WHAT IS EXPECTED –
After locating the line with "You are a computer-use agent. The image" in the data that follows, return it and every later line exactly, up to and including the line with "Task: Toggle the".

Collected data:
● ● ● ● ● ● ●
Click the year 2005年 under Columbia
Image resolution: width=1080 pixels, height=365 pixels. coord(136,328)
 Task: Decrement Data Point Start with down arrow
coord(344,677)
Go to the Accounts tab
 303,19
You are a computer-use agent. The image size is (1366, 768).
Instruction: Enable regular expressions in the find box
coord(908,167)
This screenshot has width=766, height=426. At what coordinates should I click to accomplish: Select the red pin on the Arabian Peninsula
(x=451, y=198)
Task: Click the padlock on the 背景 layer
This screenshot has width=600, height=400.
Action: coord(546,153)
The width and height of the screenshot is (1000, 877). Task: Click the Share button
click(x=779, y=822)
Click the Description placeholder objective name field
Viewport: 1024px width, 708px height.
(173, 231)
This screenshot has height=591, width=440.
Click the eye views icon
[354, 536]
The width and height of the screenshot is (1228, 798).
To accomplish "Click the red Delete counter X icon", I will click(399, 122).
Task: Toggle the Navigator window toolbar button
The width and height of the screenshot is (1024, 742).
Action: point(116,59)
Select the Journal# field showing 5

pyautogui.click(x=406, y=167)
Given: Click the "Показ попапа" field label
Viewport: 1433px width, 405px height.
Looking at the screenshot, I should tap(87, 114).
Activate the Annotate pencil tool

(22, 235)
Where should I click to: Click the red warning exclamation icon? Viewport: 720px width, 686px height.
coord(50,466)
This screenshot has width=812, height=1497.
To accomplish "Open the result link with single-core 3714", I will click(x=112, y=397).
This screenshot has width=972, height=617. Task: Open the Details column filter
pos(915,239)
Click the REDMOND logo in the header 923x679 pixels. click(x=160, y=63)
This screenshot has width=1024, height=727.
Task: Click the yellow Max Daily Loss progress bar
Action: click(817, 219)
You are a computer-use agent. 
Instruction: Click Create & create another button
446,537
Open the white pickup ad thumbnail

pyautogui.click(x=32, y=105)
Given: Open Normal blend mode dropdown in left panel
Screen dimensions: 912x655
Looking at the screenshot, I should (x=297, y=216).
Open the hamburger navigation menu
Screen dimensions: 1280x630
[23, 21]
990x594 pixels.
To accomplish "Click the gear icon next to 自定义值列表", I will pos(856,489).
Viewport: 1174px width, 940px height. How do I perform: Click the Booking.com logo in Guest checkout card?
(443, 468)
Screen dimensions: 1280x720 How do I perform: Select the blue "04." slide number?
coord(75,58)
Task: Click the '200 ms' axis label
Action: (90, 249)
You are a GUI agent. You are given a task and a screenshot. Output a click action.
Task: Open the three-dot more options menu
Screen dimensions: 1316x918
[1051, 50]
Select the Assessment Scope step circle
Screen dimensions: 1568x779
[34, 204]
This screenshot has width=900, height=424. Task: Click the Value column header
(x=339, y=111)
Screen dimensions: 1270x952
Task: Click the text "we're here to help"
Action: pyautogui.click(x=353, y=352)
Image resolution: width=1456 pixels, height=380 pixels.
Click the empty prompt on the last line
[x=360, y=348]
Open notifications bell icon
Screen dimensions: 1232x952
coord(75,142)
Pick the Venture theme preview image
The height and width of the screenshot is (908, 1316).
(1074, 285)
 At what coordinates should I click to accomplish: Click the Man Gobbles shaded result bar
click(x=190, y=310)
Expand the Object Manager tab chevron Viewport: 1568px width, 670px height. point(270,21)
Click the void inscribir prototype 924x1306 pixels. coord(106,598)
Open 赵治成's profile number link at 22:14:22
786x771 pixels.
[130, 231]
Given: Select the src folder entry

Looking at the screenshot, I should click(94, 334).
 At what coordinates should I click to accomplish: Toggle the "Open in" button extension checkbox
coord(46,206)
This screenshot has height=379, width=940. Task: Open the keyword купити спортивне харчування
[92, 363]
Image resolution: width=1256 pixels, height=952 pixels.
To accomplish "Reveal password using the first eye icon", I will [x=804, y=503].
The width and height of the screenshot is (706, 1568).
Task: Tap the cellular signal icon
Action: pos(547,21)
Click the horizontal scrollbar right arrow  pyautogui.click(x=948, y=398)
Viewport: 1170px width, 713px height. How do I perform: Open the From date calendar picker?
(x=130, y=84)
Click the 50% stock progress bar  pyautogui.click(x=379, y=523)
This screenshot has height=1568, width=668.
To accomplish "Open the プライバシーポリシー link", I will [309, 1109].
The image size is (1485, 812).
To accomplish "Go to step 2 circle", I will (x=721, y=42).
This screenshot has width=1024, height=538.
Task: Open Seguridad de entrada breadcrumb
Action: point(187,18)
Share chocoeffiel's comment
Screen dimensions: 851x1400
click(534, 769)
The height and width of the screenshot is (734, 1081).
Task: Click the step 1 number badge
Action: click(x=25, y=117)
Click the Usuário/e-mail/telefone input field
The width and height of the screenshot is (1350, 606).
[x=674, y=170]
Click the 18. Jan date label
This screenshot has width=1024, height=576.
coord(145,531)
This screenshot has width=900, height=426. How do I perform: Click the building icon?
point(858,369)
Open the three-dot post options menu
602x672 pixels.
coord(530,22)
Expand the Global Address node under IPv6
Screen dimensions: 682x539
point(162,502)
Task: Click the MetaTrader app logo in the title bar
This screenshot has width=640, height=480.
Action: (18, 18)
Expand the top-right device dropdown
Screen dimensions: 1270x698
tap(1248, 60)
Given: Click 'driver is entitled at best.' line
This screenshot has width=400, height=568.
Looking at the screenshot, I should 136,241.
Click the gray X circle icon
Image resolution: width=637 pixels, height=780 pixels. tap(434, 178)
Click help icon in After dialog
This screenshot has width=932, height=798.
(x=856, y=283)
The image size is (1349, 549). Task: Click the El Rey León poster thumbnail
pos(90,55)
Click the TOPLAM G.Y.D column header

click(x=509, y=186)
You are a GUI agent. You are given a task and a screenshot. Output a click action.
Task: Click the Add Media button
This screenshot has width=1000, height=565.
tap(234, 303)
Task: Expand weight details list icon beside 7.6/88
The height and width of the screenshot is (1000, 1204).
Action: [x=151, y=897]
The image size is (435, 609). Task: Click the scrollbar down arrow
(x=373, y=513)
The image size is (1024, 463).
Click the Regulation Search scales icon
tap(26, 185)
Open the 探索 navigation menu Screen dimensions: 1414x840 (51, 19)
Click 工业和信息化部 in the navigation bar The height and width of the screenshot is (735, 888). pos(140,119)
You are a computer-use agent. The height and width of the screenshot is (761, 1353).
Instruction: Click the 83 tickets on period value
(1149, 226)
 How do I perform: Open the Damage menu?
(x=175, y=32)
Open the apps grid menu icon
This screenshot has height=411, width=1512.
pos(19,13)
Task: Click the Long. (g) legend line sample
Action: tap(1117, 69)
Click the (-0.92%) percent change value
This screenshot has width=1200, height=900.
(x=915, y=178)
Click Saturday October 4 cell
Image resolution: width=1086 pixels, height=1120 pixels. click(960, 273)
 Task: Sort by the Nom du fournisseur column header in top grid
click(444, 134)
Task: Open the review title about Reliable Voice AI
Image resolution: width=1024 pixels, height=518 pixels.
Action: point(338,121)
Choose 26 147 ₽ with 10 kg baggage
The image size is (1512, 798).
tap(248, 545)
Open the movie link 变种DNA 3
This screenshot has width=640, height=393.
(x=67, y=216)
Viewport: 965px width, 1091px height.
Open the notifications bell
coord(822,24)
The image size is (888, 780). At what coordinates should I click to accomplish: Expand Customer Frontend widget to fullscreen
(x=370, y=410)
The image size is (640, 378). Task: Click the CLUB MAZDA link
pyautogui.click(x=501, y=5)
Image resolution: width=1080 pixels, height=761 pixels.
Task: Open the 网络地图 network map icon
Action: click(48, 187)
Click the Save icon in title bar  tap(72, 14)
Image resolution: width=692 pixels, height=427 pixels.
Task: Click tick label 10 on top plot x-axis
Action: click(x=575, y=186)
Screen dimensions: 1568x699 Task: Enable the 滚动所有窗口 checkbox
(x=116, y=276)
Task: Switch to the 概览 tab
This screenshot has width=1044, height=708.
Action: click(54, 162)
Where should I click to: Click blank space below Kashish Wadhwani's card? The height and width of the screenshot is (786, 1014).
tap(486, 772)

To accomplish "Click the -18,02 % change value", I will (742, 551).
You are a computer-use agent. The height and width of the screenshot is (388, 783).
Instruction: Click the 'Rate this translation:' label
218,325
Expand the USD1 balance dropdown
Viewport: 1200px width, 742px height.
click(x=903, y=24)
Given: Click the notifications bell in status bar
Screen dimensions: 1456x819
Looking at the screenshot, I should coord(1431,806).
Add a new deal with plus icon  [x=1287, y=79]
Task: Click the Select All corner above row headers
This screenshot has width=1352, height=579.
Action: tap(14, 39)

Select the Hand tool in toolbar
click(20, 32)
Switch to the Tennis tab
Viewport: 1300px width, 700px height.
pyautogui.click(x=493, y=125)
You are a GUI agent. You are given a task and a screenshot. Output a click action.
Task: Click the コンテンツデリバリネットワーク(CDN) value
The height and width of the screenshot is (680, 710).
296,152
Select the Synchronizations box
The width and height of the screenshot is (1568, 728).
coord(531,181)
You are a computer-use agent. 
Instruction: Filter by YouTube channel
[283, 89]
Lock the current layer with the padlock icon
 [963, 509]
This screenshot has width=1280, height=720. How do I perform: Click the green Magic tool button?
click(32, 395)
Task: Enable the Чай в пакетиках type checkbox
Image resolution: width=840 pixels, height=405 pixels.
● ● ● ● ● ● ●
EXERCISE OUTPUT –
You are a computer-use agent. The image size is (1366, 768).
Instruction: Enable regular expressions in the find box
coord(908,167)
This screenshot has width=766, height=426. At what coordinates should I click to accomplish: Select the red pin on the Arabian Peninsula
(x=451, y=198)
Task: Click the padlock on the 背景 layer
This screenshot has width=600, height=400.
Action: coord(546,153)
The width and height of the screenshot is (1000, 877). Task: Click the Share button
click(x=779, y=822)
Click the Description placeholder objective name field
Viewport: 1024px width, 708px height.
(173, 231)
This screenshot has height=591, width=440.
Click the eye views icon
[354, 536]
The width and height of the screenshot is (1228, 798).
To accomplish "Click the red Delete counter X icon", I will click(399, 122).
Task: Toggle the Navigator window toolbar button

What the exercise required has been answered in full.